Every number below is what each source reported, with the verbatim quote we relied on and how we arrived at our figure. Click any link to verify directly.

  1. [1] Journal of Personality and Social Psychology / APA — Lying in everyday life
    Lying in everyday life
    Statistic
    Participants said they would tell about 75% of their lies again if given a second chance; social interactions involving lies were rated as less pleasant and less intimate
    Excerpt
    “"Social interactions in which lies were told were less pleasant and less intimate than those in which no lies were told. Participants did feel a bit more uncomfortable while telling their lies, and directly afterwards, than they had felt just before lying." ”
    Source data from
    1996-05-01
    Accessed
    2026-04-26
    Calculation
    DePaulo et al. (1996), JPSP 70(5), 979-995. Two diary studies: 77 college students (avg 2 lies/day) and 70 community members (avg 1 lie/day). Key finding: participants said they would tell about 75% of their lies again, implying ~25% they would NOT repeat — the closest DePaulo provides to a retrospective regret rate for everyday lying. This 25% is a revealed-preference proxy for lie-regret, directly reported in the study.
  2. [2] Psyche / Aeon — Be honest: little white lies are more harmful than you think
    Be honest: little white lies are more harmful than you think
    Statistic
    People who tell more lies report feeling more lonely, even when lies were told to save relationships; liars felt less connected to conversation partners than truth-tellers
    Excerpt
    “"Research suggests that people who tell more lies also report feeling more lonely — even when their lies were told for the express purpose of saving relationships. When people were randomly assigned to either lie or tell the truth in a 'get to know you' conversation with a stranger, liars felt less connected to their partners than truth-tellers." ”
    Source data from
    2023-06-20
    Accessed
    2026-04-26
    Calculation
    Summary of Cohen & Levine honest-conversation experiments. Participants assigned to lie felt less connected; those assigned to be honest found it more enjoyable than predicted.

Caveats

Neither rate is a direct regret measure.
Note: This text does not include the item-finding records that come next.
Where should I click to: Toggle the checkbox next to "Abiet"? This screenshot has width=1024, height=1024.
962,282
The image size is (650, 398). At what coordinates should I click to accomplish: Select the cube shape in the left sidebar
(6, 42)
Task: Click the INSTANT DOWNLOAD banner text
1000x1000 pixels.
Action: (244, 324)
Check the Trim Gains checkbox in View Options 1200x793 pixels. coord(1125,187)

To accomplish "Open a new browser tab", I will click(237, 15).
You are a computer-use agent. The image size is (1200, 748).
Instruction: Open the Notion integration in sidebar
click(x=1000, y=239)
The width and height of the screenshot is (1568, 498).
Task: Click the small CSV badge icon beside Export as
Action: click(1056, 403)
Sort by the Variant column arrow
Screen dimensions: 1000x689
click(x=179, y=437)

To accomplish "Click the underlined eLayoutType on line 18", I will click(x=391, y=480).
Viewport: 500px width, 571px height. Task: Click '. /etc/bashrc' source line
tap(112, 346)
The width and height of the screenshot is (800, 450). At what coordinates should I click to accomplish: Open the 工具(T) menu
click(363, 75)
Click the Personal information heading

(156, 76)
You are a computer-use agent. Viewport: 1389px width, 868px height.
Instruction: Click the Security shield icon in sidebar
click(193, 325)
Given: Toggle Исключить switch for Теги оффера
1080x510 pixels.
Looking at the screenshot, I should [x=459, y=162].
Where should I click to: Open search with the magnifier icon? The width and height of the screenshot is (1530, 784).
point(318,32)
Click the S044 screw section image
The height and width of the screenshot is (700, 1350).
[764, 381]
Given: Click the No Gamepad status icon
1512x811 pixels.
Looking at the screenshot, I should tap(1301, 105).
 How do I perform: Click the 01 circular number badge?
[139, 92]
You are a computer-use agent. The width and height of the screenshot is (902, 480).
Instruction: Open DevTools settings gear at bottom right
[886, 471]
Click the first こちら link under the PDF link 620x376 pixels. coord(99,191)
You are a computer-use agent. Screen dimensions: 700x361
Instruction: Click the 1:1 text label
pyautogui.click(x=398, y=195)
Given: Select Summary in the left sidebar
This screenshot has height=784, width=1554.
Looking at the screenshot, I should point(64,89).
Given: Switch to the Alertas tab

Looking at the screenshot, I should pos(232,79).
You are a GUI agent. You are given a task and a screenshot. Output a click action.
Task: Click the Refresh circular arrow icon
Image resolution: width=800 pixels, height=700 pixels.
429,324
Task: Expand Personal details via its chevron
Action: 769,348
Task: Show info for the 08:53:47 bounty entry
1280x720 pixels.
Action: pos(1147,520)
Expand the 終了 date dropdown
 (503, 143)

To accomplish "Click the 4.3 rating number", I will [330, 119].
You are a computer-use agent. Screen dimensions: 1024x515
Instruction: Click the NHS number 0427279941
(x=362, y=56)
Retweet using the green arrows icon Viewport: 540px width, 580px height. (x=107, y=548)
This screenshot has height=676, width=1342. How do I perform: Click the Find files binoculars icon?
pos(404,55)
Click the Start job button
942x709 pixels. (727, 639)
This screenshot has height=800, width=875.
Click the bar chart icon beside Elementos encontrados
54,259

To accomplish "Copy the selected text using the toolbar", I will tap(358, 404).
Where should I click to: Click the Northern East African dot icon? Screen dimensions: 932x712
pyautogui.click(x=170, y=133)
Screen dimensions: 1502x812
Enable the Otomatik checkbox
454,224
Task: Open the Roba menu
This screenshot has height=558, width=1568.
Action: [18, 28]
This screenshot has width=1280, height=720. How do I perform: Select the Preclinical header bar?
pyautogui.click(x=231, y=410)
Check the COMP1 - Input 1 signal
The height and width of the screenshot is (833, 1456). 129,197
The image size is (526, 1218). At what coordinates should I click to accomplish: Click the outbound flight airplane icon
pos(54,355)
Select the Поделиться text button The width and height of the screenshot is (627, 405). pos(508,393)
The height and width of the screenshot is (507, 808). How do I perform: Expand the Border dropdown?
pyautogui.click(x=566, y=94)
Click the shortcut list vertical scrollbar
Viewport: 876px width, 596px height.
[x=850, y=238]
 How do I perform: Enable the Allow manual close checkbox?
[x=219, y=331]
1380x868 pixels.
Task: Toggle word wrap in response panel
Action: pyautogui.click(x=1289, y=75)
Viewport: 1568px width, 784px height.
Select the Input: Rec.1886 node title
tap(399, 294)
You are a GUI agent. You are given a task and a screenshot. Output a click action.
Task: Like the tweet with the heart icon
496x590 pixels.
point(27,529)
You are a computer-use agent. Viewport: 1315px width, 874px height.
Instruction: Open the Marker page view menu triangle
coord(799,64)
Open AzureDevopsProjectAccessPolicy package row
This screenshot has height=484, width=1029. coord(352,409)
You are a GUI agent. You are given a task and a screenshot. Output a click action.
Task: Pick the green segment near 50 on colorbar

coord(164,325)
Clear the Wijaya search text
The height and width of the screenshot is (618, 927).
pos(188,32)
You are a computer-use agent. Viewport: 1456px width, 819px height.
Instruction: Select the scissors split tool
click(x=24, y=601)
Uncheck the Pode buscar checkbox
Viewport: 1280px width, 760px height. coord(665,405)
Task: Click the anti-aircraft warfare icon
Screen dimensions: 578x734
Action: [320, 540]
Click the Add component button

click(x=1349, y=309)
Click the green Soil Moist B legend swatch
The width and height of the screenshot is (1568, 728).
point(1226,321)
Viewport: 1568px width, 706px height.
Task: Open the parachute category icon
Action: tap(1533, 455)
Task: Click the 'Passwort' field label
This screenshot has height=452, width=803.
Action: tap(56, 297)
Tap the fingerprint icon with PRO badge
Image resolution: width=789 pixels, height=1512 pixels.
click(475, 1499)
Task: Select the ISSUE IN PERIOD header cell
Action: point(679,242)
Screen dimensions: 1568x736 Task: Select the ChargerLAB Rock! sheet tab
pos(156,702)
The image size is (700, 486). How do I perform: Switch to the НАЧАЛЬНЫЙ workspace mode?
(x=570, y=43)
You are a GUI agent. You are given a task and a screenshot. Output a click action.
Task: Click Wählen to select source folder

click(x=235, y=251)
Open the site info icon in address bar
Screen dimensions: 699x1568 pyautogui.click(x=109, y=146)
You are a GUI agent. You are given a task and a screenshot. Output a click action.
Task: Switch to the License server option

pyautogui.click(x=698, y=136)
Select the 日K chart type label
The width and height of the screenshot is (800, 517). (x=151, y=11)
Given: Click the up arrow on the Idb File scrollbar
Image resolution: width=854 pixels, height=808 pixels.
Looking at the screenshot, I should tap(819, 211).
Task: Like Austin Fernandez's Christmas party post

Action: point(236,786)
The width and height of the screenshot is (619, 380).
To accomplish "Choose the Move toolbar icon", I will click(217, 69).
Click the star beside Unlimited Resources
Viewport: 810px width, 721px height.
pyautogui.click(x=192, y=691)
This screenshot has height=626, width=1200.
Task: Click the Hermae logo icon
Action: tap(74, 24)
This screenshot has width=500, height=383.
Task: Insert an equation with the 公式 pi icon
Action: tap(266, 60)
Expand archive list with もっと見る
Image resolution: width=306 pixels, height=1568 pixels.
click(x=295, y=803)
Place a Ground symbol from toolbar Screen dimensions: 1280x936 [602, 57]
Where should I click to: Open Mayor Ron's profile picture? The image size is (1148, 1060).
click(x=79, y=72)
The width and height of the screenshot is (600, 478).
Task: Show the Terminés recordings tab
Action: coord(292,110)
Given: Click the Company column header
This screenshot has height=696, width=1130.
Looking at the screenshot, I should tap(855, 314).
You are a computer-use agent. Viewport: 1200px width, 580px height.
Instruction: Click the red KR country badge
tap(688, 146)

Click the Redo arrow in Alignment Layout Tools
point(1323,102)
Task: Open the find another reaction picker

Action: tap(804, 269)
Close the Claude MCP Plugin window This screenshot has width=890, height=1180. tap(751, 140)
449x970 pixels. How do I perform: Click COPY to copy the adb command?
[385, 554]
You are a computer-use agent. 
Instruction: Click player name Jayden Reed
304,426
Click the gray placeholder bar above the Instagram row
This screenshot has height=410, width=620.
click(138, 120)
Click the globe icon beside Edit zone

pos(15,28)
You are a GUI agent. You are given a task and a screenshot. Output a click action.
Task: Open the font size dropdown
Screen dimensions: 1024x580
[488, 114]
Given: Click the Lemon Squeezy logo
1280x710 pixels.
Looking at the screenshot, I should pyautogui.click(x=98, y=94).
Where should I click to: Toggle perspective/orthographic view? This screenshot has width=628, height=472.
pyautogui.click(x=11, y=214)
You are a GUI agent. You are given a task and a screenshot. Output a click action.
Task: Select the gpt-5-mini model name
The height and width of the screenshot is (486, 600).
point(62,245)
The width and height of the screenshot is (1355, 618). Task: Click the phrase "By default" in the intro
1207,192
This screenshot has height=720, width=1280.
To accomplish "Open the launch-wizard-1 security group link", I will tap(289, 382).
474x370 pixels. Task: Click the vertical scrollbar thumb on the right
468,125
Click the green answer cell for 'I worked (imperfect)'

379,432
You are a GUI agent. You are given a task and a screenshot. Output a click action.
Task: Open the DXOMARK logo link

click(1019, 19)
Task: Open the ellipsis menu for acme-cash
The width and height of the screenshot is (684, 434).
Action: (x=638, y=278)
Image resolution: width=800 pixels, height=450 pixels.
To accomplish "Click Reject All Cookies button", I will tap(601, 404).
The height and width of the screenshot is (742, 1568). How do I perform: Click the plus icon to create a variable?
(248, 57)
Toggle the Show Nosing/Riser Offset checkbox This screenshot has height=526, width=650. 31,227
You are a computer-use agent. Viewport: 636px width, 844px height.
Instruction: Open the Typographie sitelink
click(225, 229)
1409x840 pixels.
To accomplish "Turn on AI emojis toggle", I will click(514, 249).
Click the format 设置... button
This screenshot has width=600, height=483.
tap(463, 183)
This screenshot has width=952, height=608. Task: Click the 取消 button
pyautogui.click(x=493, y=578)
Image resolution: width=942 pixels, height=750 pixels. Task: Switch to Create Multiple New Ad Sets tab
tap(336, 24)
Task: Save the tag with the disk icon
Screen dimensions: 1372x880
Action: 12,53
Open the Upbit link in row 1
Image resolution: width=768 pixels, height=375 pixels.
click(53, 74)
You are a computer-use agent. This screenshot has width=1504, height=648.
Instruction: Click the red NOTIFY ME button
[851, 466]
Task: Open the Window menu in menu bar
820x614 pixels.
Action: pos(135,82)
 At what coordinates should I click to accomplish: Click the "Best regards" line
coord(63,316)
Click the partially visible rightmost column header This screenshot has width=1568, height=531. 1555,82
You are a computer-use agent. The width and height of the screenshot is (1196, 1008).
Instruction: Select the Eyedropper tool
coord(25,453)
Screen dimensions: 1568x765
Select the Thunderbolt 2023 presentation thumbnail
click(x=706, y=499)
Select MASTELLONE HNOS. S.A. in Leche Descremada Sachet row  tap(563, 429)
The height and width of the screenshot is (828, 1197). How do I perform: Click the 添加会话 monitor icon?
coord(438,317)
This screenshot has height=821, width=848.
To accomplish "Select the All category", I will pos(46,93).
The 27% action-side figure is a proxy derived from weeks in Kelly's (2012) honesty experiment where relationship quality did not improve despite reduced lying — it approximates "honesty was costly" rather than "I regret being honest." The 25% inaction-side figure comes from DePaulo et al. (1996): when asked which lies they would tell again, participants said ~75%, implying ~25% they would not repeat — a revealed-preference proxy for lie-regret that is directly reported in the study, though it conflates all lie types (self-serving, other-oriented, etc.). The two studies use different designs (10-week intervention vs 1-week diary) and cannot be directly compared as head-to-head regret percentages. No large-scale survey has directly asked "Do you regret telling the truth / telling a white lie?" The balanced pattern reflects genuine ambiguity in the literature. Context matters enormously: a white lie about a haircut and a white lie about a medical diagnosis occupy different moral universes.